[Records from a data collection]
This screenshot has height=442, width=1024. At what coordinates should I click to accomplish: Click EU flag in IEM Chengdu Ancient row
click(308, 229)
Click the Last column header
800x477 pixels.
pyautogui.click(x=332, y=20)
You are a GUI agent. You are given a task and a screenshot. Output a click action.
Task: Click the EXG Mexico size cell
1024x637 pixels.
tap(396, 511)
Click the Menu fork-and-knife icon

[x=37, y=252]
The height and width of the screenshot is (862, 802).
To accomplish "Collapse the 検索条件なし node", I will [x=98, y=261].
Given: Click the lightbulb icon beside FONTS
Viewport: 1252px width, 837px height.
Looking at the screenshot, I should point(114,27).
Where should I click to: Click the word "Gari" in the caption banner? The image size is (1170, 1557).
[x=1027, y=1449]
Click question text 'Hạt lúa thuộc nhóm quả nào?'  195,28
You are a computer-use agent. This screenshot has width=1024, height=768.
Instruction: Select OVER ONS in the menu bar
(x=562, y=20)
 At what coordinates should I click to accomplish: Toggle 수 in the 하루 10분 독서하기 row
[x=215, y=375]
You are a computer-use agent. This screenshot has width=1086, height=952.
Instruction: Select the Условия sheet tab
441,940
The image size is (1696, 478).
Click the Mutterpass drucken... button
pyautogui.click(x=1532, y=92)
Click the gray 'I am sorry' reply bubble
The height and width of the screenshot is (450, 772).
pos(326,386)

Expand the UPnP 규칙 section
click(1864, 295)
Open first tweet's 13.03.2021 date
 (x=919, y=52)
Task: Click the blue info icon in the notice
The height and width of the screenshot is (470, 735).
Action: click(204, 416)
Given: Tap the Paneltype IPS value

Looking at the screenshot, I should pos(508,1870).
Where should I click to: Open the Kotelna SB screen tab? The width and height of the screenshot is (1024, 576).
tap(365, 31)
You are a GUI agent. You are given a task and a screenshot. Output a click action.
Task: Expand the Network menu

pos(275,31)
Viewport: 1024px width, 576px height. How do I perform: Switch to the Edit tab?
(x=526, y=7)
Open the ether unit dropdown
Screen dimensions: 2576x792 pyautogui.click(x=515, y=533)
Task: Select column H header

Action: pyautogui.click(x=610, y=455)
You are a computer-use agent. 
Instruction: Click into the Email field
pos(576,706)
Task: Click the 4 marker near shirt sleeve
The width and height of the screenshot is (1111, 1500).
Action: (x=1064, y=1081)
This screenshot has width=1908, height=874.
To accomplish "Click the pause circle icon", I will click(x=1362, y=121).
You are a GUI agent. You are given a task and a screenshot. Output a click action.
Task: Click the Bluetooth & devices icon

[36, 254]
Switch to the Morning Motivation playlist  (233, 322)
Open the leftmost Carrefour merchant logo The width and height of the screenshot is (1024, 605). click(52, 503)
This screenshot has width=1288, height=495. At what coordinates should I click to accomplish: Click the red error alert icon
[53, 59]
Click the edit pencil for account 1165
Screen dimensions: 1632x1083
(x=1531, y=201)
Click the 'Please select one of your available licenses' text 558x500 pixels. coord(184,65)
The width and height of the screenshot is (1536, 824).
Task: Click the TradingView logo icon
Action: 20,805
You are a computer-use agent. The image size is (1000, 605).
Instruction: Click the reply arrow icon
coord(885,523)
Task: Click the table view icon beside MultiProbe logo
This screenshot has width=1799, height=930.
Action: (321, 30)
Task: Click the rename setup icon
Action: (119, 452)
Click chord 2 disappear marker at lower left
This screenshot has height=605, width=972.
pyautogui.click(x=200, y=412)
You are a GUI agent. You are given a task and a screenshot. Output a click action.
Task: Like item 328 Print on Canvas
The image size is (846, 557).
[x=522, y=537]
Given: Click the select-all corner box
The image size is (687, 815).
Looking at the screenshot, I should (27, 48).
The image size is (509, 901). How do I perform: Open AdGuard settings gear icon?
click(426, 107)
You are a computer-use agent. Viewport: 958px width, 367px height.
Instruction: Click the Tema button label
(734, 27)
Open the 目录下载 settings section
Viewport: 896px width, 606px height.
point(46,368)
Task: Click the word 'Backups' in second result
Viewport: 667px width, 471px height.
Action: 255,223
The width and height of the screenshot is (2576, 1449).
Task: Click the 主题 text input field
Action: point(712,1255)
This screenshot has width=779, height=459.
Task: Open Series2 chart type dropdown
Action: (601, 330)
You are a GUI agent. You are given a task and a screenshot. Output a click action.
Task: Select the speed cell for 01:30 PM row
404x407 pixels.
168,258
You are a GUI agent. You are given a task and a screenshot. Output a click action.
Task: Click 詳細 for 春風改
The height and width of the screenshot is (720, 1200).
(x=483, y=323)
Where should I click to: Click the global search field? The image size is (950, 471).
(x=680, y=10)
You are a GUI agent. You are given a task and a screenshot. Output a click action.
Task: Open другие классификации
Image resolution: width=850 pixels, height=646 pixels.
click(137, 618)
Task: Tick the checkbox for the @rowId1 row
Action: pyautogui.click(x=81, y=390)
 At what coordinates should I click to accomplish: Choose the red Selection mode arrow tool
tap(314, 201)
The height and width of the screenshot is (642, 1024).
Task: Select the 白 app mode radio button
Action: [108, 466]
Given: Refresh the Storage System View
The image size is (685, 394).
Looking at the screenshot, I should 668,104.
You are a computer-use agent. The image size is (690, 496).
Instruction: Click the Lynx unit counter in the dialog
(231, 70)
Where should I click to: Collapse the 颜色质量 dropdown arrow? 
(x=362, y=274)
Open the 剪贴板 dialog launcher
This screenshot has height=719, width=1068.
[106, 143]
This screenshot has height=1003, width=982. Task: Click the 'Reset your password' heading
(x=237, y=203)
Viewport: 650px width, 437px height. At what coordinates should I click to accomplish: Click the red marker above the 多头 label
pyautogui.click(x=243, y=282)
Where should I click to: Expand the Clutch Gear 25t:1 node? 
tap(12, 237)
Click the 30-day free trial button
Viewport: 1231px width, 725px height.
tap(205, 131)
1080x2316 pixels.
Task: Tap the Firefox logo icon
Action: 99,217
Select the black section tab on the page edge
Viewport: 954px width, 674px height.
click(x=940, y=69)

→ What you should do:
Copy the records above. Leave out nothing.

→ Solution for this task:
This screenshot has height=442, width=1024. At what coordinates should I click to accomplish: Click EU flag in IEM Chengdu Ancient row
click(308, 229)
Click the Last column header
800x477 pixels.
pyautogui.click(x=332, y=20)
You are a GUI agent. You are given a task and a screenshot. Output a click action.
Task: Click the EXG Mexico size cell
1024x637 pixels.
tap(396, 511)
Click the Menu fork-and-knife icon

[x=37, y=252]
The height and width of the screenshot is (862, 802).
To accomplish "Collapse the 検索条件なし node", I will [x=98, y=261].
Given: Click the lightbulb icon beside FONTS
Viewport: 1252px width, 837px height.
Looking at the screenshot, I should point(114,27).
Where should I click to: Click the word "Gari" in the caption banner? The image size is (1170, 1557).
[x=1027, y=1449]
Click question text 'Hạt lúa thuộc nhóm quả nào?'  195,28
You are a computer-use agent. This screenshot has width=1024, height=768.
Instruction: Select OVER ONS in the menu bar
(x=562, y=20)
 At what coordinates should I click to accomplish: Toggle 수 in the 하루 10분 독서하기 row
[x=215, y=375]
You are a computer-use agent. This screenshot has width=1086, height=952.
Instruction: Select the Условия sheet tab
441,940
The image size is (1696, 478).
Click the Mutterpass drucken... button
pyautogui.click(x=1532, y=92)
Click the gray 'I am sorry' reply bubble
The height and width of the screenshot is (450, 772).
pos(326,386)

Expand the UPnP 규칙 section
click(1864, 295)
Open first tweet's 13.03.2021 date
 (x=919, y=52)
Task: Click the blue info icon in the notice
The height and width of the screenshot is (470, 735).
Action: click(204, 416)
Given: Tap the Paneltype IPS value

Looking at the screenshot, I should pos(508,1870).
Where should I click to: Open the Kotelna SB screen tab? The width and height of the screenshot is (1024, 576).
tap(365, 31)
You are a GUI agent. You are given a task and a screenshot. Output a click action.
Task: Expand the Network menu

pos(275,31)
Viewport: 1024px width, 576px height. How do I perform: Switch to the Edit tab?
(x=526, y=7)
Open the ether unit dropdown
Screen dimensions: 2576x792 pyautogui.click(x=515, y=533)
Task: Select column H header

Action: pyautogui.click(x=610, y=455)
You are a computer-use agent. 
Instruction: Click into the Email field
pos(576,706)
Task: Click the 4 marker near shirt sleeve
The width and height of the screenshot is (1111, 1500).
Action: (x=1064, y=1081)
This screenshot has width=1908, height=874.
To accomplish "Click the pause circle icon", I will click(x=1362, y=121).
You are a GUI agent. You are given a task and a screenshot. Output a click action.
Task: Click the Bluetooth & devices icon

[36, 254]
Switch to the Morning Motivation playlist  (233, 322)
Open the leftmost Carrefour merchant logo The width and height of the screenshot is (1024, 605). click(52, 503)
This screenshot has width=1288, height=495. At what coordinates should I click to accomplish: Click the red error alert icon
[53, 59]
Click the edit pencil for account 1165
Screen dimensions: 1632x1083
(x=1531, y=201)
Click the 'Please select one of your available licenses' text 558x500 pixels. coord(184,65)
The width and height of the screenshot is (1536, 824).
Task: Click the TradingView logo icon
Action: 20,805
You are a computer-use agent. The image size is (1000, 605).
Instruction: Click the reply arrow icon
coord(885,523)
Task: Click the table view icon beside MultiProbe logo
This screenshot has width=1799, height=930.
Action: (321, 30)
Task: Click the rename setup icon
Action: (119, 452)
Click chord 2 disappear marker at lower left
This screenshot has height=605, width=972.
pyautogui.click(x=200, y=412)
You are a GUI agent. You are given a task and a screenshot. Output a click action.
Task: Like item 328 Print on Canvas
The image size is (846, 557).
[x=522, y=537]
Given: Click the select-all corner box
The image size is (687, 815).
Looking at the screenshot, I should (27, 48).
The image size is (509, 901). How do I perform: Open AdGuard settings gear icon?
click(426, 107)
You are a computer-use agent. Viewport: 958px width, 367px height.
Instruction: Click the Tema button label
(734, 27)
Open the 目录下载 settings section
Viewport: 896px width, 606px height.
point(46,368)
Task: Click the word 'Backups' in second result
Viewport: 667px width, 471px height.
Action: 255,223
The width and height of the screenshot is (2576, 1449).
Task: Click the 主题 text input field
Action: point(712,1255)
This screenshot has width=779, height=459.
Task: Open Series2 chart type dropdown
Action: (601, 330)
You are a GUI agent. You are given a task and a screenshot. Output a click action.
Task: Select the speed cell for 01:30 PM row
404x407 pixels.
168,258
You are a GUI agent. You are given a task and a screenshot. Output a click action.
Task: Click 詳細 for 春風改
The height and width of the screenshot is (720, 1200).
(x=483, y=323)
Where should I click to: Click the global search field? The image size is (950, 471).
(x=680, y=10)
You are a GUI agent. You are given a task and a screenshot. Output a click action.
Task: Open другие классификации
Image resolution: width=850 pixels, height=646 pixels.
click(137, 618)
Task: Tick the checkbox for the @rowId1 row
Action: pyautogui.click(x=81, y=390)
 At what coordinates should I click to accomplish: Choose the red Selection mode arrow tool
tap(314, 201)
The height and width of the screenshot is (642, 1024).
Task: Select the 白 app mode radio button
Action: [108, 466]
Given: Refresh the Storage System View
The image size is (685, 394).
Looking at the screenshot, I should 668,104.
You are a computer-use agent. The image size is (690, 496).
Instruction: Click the Lynx unit counter in the dialog
(231, 70)
Where should I click to: Collapse the 颜色质量 dropdown arrow? 
(x=362, y=274)
Open the 剪贴板 dialog launcher
This screenshot has height=719, width=1068.
[106, 143]
This screenshot has height=1003, width=982. Task: Click the 'Reset your password' heading
(x=237, y=203)
Viewport: 650px width, 437px height. At what coordinates should I click to accomplish: Click the red marker above the 多头 label
pyautogui.click(x=243, y=282)
Where should I click to: Expand the Clutch Gear 25t:1 node? 
tap(12, 237)
Click the 30-day free trial button
Viewport: 1231px width, 725px height.
tap(205, 131)
1080x2316 pixels.
Task: Tap the Firefox logo icon
Action: 99,217
Select the black section tab on the page edge
Viewport: 954px width, 674px height.
click(x=940, y=69)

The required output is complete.